In what type of environment were the sediments deposited here?

gondwana coast artist impression

The fossil fauna is made up of several groups of invertebrate animals that are marine bottom dwellers.

They live by burrowing in the muddy-silty bottom or attaching themselves to the bottom in water depths of at least 20 metres (significantly below wave base).

Local artist, Robyn Pomfrett, has given her impression of what the seafloor and nearby landmass must have looked like at that time.

What are ‘Drop stones’ and where did they come from?

The Wandrawandian Siltstone is made up of very fine grained sedimentary rocks formed in a low energy seafloor environment. The presence of a diverse range of very abundant angular to rounded boulders, cobbles, pebbles and gravel in layers of otherwise fine sediment requires explanation. Consistent with the cold water evidence provided by the glendonites, these rock fragments have been interpreted to be glacial erratics or ‘drop stones’ that have had an interesting journey prior to reaching their final resting place here.

click to enlarge image.

Some of the drop stones are metamorphic rocks such as schist, phyllite, slate, hornfels meta-chert and quartzite; others are volcanic or plutonic igneous rocks such as rhyolite, ignimbrite, syenite, dolerite and several types of granite; and a few are sedimentary rocks such as conglomerate and breccia.

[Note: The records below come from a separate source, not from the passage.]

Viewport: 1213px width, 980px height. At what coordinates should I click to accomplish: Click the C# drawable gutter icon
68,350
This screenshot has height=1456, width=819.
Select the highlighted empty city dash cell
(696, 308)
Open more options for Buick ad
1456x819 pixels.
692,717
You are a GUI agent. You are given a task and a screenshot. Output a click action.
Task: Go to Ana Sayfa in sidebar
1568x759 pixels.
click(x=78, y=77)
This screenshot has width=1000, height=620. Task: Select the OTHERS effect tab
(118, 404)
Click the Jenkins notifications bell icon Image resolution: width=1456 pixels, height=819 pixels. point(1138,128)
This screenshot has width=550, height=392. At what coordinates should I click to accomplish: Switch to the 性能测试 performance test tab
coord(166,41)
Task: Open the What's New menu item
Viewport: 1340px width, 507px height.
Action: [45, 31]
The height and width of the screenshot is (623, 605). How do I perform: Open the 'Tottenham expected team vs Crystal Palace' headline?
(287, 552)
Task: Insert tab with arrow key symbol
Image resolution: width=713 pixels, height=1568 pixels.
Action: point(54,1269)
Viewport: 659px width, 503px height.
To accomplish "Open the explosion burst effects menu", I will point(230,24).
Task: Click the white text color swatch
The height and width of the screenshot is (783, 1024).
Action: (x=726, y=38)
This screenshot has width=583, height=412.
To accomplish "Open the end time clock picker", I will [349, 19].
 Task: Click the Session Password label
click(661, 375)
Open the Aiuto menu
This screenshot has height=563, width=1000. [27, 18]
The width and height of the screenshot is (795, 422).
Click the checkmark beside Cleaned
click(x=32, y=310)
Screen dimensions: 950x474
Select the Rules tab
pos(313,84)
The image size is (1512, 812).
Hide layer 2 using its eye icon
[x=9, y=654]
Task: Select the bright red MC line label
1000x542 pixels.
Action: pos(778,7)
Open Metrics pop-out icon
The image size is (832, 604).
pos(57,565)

All of the drop stones are made of hard, erosion resistant, rock. They are much older than the Wandrawandian Siltstone being Cambrian, Ordovician or Devonian in age. These are rocks that formed the high ground on the Gondwana landmass at the time when the sea flooded the coast to form the Sydney Basin. We know that the pre-basin land surface was far from flat—Durras Mountain was a granite island standing more than 200m out of the Permian sea and at Granite Falls the granite formed another significant granite island in the Permian sea. Further inland there was rugged mountainous, probably snow-capped, terrain with the harder rocks forming the high ground.

Angular drop stones were plucked or ripped from high ridges at least 100km to the south and south west by the moving glacial ice as it began its long journey to the Gondwana Coast. At the coast the ice broke off to form icebergs which then carried their load of assorted basement rock fragments (some of them weighing >10 tonnes) north along the Gondwana Coast. As the ice rafts drifted away from the shore, the ice began melting and the load of rock fragments eventually dropped onto the silty seafloor.

The frequency of well rounded drop stones here indicates that melt water streams that flowed during summer months also must have played a significant role in shaping many of the drop stones.

In the Harbour how can a boulder beach lie beside a typical sandy beach?

Ulladulla Harbour Boulder Beach
Ulladulla Harbour Boulder Beach

The grain size of sediment deposited on beaches depends on kinetic energy levels of the waves and currents. On the south side of the Harbour higher energy waves hurl larger boulders and cobbles at the sea cliff every time a strong NE wind blows. These tools of erosion undercut the cliff by grinding away the rock bounded by horizontal bedding planes and vertical joint planes until they dislodge. When the water retreats it leaves only the larger and heavier particles on the beach as a residual boulder beach deposit while the smaller particles are swept away by the water.

In the adjacent more sheltered part of the shoreline, a sandy beach is formed where the beach has been protected from the full force of the prevailing wind. Wave energy here is only sufficiently strong to throw much smaller sand sized particles onto the shore. When the water retreats it sorts the deposit by removing all finer and lighter particles leaving only polished rounded grains to form a typical sandy beach.